━━━ MATERIAL PROVIDED
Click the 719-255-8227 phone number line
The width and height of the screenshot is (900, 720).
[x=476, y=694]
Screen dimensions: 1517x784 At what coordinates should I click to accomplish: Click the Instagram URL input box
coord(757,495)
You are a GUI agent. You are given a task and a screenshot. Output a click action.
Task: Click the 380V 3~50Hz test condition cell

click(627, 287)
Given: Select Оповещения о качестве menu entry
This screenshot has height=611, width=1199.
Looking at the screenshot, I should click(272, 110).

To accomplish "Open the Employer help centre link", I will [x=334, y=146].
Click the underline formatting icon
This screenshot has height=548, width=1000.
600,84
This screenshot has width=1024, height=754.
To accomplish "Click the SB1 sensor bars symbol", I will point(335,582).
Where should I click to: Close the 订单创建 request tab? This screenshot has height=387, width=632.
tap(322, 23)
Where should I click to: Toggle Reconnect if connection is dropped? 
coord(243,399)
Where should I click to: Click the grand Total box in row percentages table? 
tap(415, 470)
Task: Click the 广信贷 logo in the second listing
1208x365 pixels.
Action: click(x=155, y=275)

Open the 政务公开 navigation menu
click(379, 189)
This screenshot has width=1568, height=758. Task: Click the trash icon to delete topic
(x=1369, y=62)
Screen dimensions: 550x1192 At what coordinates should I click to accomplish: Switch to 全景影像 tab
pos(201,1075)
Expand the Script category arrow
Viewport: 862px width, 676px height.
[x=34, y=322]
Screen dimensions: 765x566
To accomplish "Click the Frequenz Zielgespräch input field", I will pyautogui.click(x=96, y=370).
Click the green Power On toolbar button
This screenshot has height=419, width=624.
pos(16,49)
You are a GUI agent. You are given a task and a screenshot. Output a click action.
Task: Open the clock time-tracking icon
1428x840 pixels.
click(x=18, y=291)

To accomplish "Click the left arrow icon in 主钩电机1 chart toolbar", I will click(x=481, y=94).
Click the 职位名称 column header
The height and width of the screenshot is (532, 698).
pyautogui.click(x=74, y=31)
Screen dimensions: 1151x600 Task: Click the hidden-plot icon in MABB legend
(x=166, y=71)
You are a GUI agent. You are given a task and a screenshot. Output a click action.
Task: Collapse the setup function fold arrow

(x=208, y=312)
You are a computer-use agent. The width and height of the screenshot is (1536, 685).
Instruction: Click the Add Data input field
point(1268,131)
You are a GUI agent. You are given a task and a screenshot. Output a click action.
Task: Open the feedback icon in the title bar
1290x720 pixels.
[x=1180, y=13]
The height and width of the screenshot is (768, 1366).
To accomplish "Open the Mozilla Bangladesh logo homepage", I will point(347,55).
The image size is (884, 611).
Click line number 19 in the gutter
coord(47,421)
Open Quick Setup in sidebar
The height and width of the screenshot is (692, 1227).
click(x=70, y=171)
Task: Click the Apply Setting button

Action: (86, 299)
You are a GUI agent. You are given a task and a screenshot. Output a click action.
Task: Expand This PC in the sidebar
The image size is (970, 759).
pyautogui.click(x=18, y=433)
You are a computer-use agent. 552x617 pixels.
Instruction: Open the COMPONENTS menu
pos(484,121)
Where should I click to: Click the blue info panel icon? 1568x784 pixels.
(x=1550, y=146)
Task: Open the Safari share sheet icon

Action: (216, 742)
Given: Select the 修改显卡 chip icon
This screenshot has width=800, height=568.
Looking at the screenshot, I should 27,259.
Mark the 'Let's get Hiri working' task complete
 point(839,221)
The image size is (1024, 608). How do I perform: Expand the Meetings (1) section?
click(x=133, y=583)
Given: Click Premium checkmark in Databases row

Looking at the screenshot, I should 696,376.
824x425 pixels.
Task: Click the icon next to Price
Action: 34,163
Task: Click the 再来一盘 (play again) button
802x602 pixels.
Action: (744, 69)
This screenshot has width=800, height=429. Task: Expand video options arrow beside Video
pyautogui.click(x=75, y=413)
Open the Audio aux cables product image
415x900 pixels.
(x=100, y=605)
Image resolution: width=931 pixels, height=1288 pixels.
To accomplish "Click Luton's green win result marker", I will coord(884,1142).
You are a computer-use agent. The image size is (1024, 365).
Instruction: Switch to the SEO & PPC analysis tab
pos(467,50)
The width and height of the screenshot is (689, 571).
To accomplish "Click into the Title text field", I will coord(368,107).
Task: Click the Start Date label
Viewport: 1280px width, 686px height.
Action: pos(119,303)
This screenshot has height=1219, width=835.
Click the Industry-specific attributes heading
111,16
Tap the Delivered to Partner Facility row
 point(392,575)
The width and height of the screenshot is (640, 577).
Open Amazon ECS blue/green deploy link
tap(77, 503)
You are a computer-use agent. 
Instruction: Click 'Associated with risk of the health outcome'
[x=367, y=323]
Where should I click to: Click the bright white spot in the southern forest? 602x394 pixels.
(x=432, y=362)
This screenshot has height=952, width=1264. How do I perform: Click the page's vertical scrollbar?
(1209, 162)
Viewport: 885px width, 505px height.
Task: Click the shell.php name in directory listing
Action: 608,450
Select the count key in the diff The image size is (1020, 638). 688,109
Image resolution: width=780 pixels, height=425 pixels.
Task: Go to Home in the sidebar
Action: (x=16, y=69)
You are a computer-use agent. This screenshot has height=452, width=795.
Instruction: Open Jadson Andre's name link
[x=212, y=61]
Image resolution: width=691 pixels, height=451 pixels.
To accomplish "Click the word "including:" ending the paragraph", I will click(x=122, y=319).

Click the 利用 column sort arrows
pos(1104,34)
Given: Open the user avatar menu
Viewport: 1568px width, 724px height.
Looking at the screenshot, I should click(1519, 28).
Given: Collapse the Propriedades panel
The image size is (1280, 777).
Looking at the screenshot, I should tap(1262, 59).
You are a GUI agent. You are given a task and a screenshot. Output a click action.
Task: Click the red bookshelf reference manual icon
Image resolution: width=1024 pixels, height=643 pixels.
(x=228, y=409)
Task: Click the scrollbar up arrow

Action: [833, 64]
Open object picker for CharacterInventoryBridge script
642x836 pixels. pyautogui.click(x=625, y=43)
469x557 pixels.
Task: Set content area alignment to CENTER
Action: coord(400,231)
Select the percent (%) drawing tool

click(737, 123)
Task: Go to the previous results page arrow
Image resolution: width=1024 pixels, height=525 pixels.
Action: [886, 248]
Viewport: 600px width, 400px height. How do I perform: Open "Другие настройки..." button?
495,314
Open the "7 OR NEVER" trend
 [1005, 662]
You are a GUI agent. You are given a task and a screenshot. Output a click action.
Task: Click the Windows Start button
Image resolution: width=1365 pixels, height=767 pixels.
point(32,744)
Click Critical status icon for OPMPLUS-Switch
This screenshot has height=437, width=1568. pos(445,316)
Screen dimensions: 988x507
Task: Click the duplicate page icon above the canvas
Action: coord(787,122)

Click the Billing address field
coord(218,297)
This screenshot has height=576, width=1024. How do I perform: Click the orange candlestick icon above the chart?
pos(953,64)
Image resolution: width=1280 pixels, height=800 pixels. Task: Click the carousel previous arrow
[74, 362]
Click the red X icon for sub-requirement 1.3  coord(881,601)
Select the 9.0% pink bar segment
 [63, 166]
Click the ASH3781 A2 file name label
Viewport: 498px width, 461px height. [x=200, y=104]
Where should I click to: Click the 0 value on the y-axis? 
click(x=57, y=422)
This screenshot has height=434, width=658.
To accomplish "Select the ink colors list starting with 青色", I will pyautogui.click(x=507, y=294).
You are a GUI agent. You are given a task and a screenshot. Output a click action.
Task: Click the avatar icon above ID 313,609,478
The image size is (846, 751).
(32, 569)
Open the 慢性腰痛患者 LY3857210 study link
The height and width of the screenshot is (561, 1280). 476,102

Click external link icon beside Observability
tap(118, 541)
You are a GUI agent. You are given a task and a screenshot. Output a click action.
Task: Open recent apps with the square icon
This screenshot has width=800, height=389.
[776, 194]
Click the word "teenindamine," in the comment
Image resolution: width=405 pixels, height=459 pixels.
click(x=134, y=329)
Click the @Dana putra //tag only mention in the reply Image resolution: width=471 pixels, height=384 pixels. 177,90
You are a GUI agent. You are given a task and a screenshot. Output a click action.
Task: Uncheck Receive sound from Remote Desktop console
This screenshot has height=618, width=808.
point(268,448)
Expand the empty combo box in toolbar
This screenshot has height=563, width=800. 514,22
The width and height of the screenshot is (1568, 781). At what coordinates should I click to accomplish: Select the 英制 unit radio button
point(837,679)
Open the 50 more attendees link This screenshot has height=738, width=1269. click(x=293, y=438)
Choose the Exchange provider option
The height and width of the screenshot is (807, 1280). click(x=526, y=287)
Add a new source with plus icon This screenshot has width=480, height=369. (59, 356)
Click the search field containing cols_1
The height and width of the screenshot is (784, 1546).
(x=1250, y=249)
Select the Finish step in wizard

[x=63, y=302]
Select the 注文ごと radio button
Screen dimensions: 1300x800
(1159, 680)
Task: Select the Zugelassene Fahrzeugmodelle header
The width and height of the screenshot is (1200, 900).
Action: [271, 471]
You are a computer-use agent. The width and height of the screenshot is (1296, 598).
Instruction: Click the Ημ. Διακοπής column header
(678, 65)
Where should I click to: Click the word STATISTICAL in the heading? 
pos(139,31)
━━━━━━
WHAT THE TASK REQUIRES –
Everything from the line with "Click the @Dana" through the last line of the data is to be retyped verbatim, with no other text.

WRITTEN RESPONSE –
Click the @Dana putra //tag only mention in the reply Image resolution: width=471 pixels, height=384 pixels. 177,90
You are a GUI agent. You are given a task and a screenshot. Output a click action.
Task: Uncheck Receive sound from Remote Desktop console
This screenshot has height=618, width=808.
point(268,448)
Expand the empty combo box in toolbar
This screenshot has height=563, width=800. 514,22
The width and height of the screenshot is (1568, 781). At what coordinates should I click to accomplish: Select the 英制 unit radio button
point(837,679)
Open the 50 more attendees link This screenshot has height=738, width=1269. click(x=293, y=438)
Choose the Exchange provider option
The height and width of the screenshot is (807, 1280). click(x=526, y=287)
Add a new source with plus icon This screenshot has width=480, height=369. (59, 356)
Click the search field containing cols_1
The height and width of the screenshot is (784, 1546).
(x=1250, y=249)
Select the Finish step in wizard

[x=63, y=302]
Select the 注文ごと radio button
Screen dimensions: 1300x800
(1159, 680)
Task: Select the Zugelassene Fahrzeugmodelle header
The width and height of the screenshot is (1200, 900).
Action: [271, 471]
You are a computer-use agent. The width and height of the screenshot is (1296, 598).
Instruction: Click the Ημ. Διακοπής column header
(678, 65)
Where should I click to: Click the word STATISTICAL in the heading? 
pos(139,31)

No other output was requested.